Entries on where items appear:
+++++
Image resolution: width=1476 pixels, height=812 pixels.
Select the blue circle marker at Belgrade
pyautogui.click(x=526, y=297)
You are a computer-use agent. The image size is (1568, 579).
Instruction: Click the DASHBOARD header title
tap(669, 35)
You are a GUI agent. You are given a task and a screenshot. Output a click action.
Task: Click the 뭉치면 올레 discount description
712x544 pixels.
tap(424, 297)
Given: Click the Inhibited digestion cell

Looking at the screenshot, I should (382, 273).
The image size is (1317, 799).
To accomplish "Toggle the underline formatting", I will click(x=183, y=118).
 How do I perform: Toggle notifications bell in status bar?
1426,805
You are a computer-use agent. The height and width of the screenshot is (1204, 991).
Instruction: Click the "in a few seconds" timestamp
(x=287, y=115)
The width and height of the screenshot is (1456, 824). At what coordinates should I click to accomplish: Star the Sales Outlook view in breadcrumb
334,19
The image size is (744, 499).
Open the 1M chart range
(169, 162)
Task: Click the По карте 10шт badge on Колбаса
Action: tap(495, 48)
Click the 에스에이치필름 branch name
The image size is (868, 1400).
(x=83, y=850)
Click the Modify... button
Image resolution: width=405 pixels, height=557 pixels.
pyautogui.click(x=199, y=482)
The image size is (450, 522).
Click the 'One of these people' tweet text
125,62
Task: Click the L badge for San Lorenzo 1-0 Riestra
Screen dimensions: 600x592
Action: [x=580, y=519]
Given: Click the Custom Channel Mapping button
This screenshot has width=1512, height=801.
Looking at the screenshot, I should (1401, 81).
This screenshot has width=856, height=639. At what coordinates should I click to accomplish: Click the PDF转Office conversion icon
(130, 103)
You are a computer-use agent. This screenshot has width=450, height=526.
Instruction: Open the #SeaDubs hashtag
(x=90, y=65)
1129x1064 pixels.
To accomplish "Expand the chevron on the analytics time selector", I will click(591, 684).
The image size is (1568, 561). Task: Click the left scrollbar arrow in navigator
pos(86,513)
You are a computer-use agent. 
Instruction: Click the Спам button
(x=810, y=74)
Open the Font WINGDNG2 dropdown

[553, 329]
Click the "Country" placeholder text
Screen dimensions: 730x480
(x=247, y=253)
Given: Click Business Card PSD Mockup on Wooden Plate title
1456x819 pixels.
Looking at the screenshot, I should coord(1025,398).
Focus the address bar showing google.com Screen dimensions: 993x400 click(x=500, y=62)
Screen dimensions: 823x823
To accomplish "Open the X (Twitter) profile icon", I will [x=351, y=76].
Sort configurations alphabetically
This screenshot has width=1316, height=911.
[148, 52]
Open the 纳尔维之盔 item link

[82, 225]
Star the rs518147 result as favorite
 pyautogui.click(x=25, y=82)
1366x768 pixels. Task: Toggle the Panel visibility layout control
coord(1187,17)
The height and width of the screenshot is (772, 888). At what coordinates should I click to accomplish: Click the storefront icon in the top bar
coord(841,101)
+++++
Set exercise — Pick out every line of the material above that contains the string "pixels", and copy each one in full.

Solution —
Image resolution: width=1476 pixels, height=812 pixels.
712x544 pixels.
Image resolution: width=405 pixels, height=557 pixels.
1129x1064 pixels.
1456x819 pixels.
1366x768 pixels. Task: Toggle the Panel visibility layout control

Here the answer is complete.